◆ RECORDS:

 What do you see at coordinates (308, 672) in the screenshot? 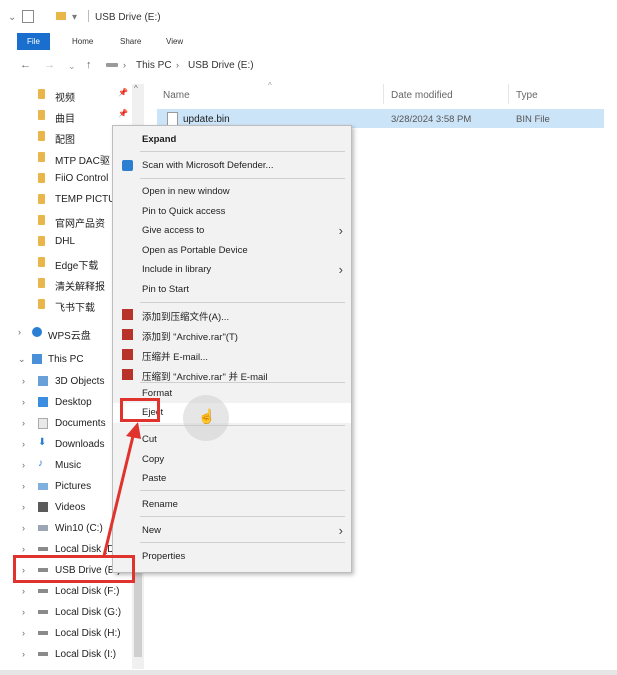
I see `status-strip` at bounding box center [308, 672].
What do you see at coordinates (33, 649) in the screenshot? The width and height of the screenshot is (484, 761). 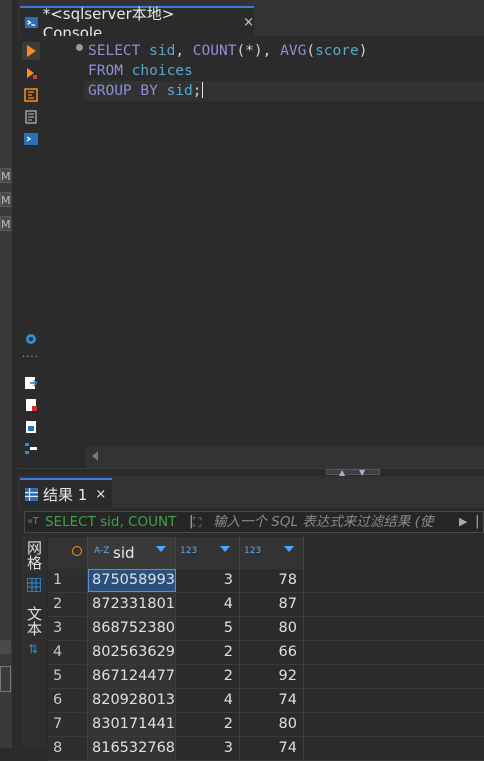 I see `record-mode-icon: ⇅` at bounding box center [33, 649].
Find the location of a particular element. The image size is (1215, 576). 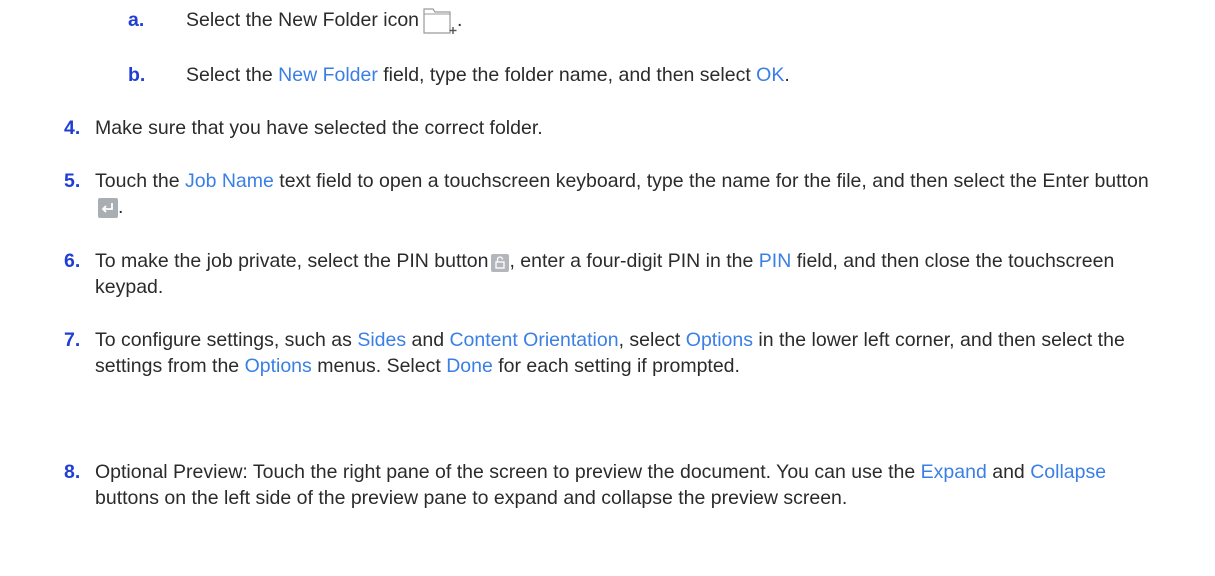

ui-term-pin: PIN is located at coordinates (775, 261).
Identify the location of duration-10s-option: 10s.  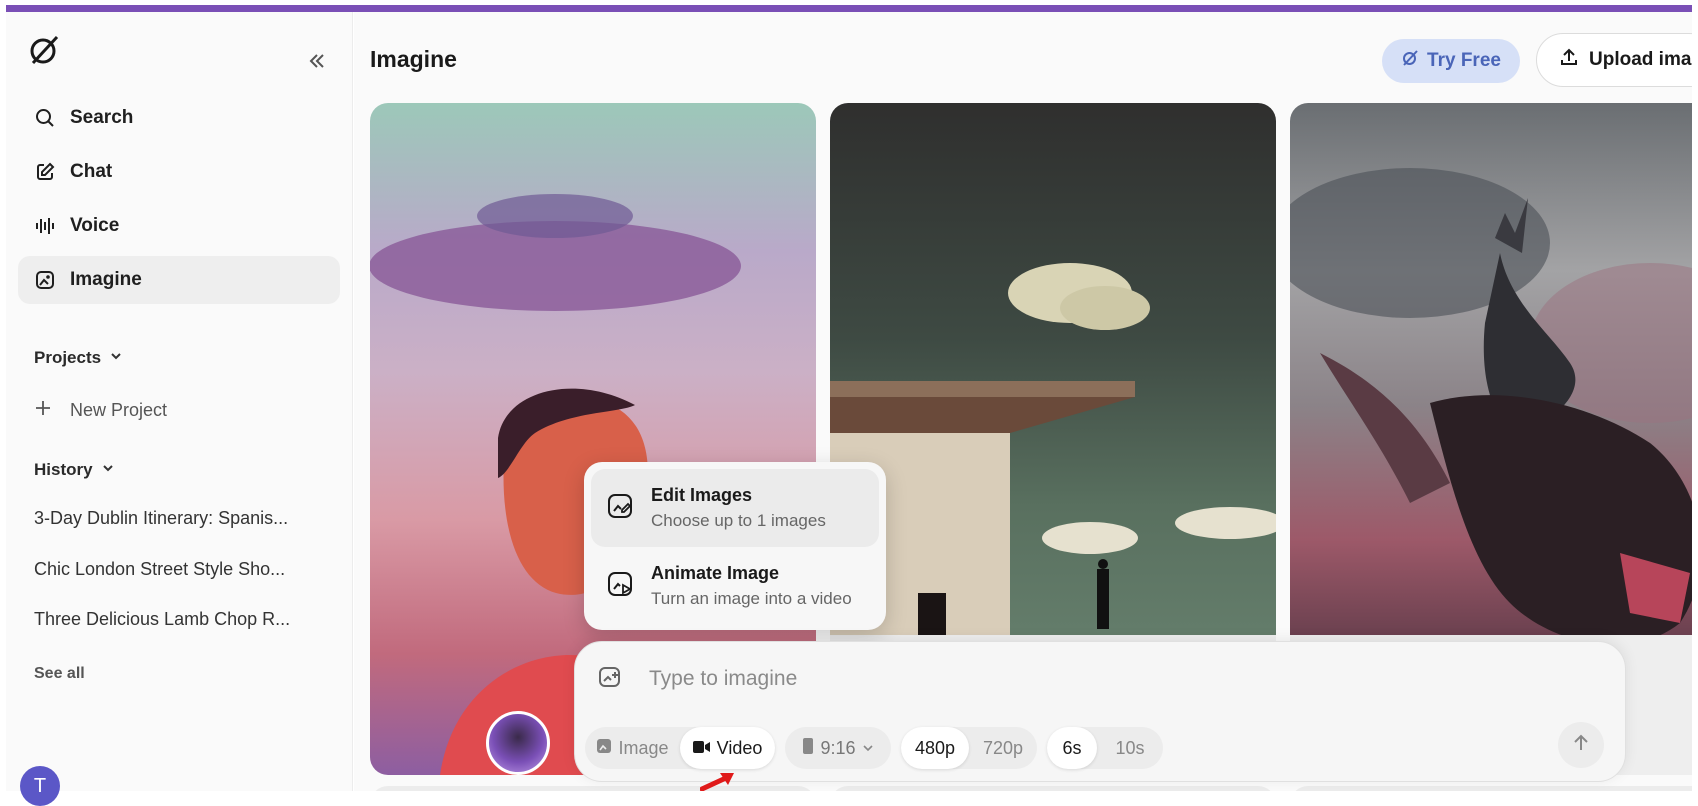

◆ DIRECTIVE: Write out the listing word for word, from the line holding "Find the location" through the end of the listing, with both ends included. Leave the pictures out of your answer.

◆ WRITTEN SOLUTION:
Find the location of a particular element. The image size is (1215, 576). 

ui-term-pin: PIN is located at coordinates (775, 261).
Identify the location of duration-10s-option: 10s.  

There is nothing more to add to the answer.